Life wouldn't move forward if you let fear stops you. Instead of fearing, just learn parenting.

[–] Boomkop3@reddthat.com 5 points 23 hours ago (1 children)

Gambling with the life of innocents is not what I'd describe as responsible

[–] kredditacc@lemmygrad.ml 1 points 19 hours ago (1 children)

I see now the stark of contrast between civilizations. Whilst the developing world is hopeful and daring, the West is jaded and fearful. I understand that your material conditions and educations shape your thinking, but I absolutely do not support such absurd philosophy. Birthing a new life is giving them a chance to experience the world, how is it called gambling with innocent lives? If this is how Western communists think, then they need some serious self-reflection.

[–] Boomkop3@reddthat.com 1 points 18 hours ago* (last edited 18 hours ago) (1 children)

Life is more than just an on/off thing. There's your happyness, friends, etc. Having a kid knowing you might not be a good parent is gambling with fucking up their life. Not ending it.

"oh but it could turn out fine"

Yes and I could win the lottery tomorrow on my first try. You're not giving that kid great odds doing this.

[–] kredditacc@lemmygrad.ml 2 points 18 hours ago (1 children)

If my parents thought like that, I wouldn't be here talking to you (my parents were very very poor). The comparison you made is poor/lame. You have absolutely no power over your chances of winning the lottery, but you have power over how you may teach your children. Your lack of knowledge can be fixed by discussing it with other parents (perhaps your own parents, they did raise a good person, wouldn't you agree?).

[–] Boomkop3@reddthat.com 1 points 2 hours ago

I don't know you well enough go know if you're a good person. But I like to think most people are kind. I'm sorry to hear about the situation you grew up in, and I'm glad to hear you're doing alright.

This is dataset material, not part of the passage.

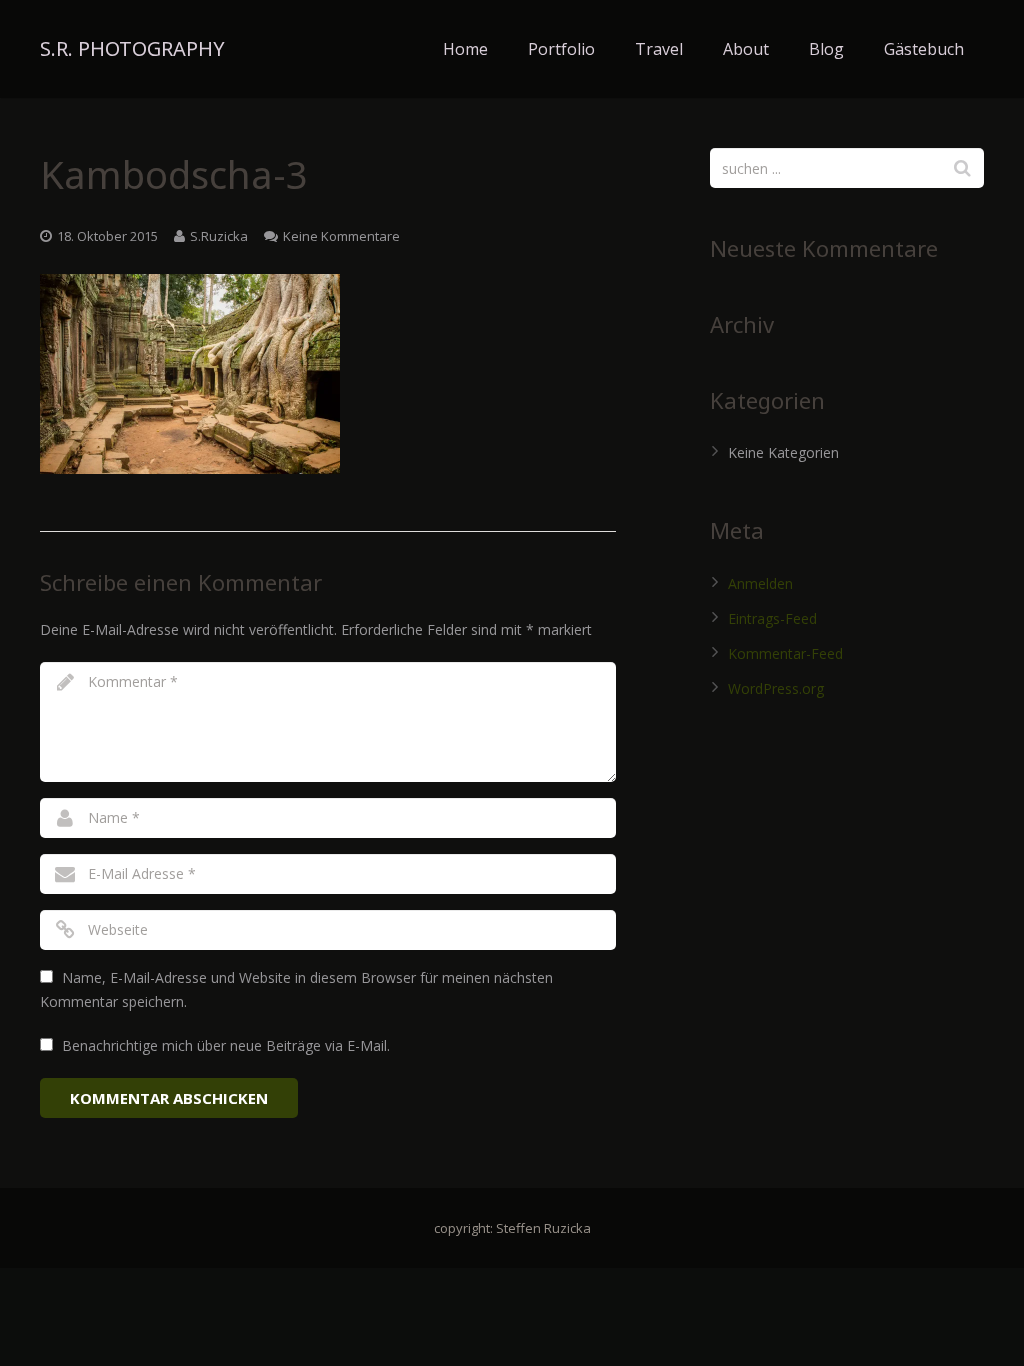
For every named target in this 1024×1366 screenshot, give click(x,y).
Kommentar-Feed (785, 653)
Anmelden (760, 583)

You definitely did not have the same chances as a kid from a rich family though. It's those chances a parent should consider. And the op of this threat is appears to have considered them insufficiently good to be acceptable for a kid.

That is subject to plenty of nuance, and individual opinion. But you definitely shouldn't just shoot and hope for the best. Make sure you have a decent chance first.